* Begin Source records *
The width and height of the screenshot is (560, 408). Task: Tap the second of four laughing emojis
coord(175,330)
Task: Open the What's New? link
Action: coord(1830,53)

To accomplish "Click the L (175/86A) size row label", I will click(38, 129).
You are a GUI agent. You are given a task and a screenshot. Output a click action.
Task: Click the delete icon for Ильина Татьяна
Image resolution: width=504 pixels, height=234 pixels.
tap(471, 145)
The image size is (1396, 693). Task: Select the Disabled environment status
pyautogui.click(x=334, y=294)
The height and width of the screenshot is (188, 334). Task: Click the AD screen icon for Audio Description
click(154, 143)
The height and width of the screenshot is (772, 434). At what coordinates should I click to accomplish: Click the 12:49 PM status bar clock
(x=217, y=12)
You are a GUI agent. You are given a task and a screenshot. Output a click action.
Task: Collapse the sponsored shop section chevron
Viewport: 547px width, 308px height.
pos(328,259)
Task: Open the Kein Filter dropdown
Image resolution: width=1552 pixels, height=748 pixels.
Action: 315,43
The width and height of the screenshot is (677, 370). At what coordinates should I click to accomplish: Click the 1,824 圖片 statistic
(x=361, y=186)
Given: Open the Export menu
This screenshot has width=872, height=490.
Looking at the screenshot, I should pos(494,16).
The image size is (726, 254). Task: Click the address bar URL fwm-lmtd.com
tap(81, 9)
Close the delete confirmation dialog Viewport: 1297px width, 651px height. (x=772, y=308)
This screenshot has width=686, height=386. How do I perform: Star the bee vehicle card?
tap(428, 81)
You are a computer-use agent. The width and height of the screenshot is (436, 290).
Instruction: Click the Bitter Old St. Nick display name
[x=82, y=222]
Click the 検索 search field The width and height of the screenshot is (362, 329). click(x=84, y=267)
* End Source records *
▸ **Job**
Update the items above so that every instance of "Viewport" reads "Display area", and leave all other text as it is.

▸ **Output of the exercise**
The width and height of the screenshot is (560, 408). Task: Tap the second of four laughing emojis
coord(175,330)
Task: Open the What's New? link
Action: coord(1830,53)

To accomplish "Click the L (175/86A) size row label", I will click(38, 129).
You are a GUI agent. You are given a task and a screenshot. Output a click action.
Task: Click the delete icon for Ильина Татьяна
Image resolution: width=504 pixels, height=234 pixels.
tap(471, 145)
The image size is (1396, 693). Task: Select the Disabled environment status
pyautogui.click(x=334, y=294)
The height and width of the screenshot is (188, 334). Task: Click the AD screen icon for Audio Description
click(154, 143)
The height and width of the screenshot is (772, 434). At what coordinates should I click to accomplish: Click the 12:49 PM status bar clock
(x=217, y=12)
You are a GUI agent. You are given a task and a screenshot. Output a click action.
Task: Collapse the sponsored shop section chevron
Display area: 547px width, 308px height.
pos(328,259)
Task: Open the Kein Filter dropdown
Image resolution: width=1552 pixels, height=748 pixels.
Action: 315,43
The width and height of the screenshot is (677, 370). At what coordinates should I click to accomplish: Click the 1,824 圖片 statistic
(x=361, y=186)
Given: Open the Export menu
This screenshot has width=872, height=490.
Looking at the screenshot, I should pos(494,16).
The image size is (726, 254). Task: Click the address bar URL fwm-lmtd.com
tap(81, 9)
Close the delete confirmation dialog Display area: 1297px width, 651px height. (x=772, y=308)
This screenshot has width=686, height=386. How do I perform: Star the bee vehicle card?
tap(428, 81)
You are a computer-use agent. The width and height of the screenshot is (436, 290).
Instruction: Click the Bitter Old St. Nick display name
[x=82, y=222]
Click the 検索 search field The width and height of the screenshot is (362, 329). click(x=84, y=267)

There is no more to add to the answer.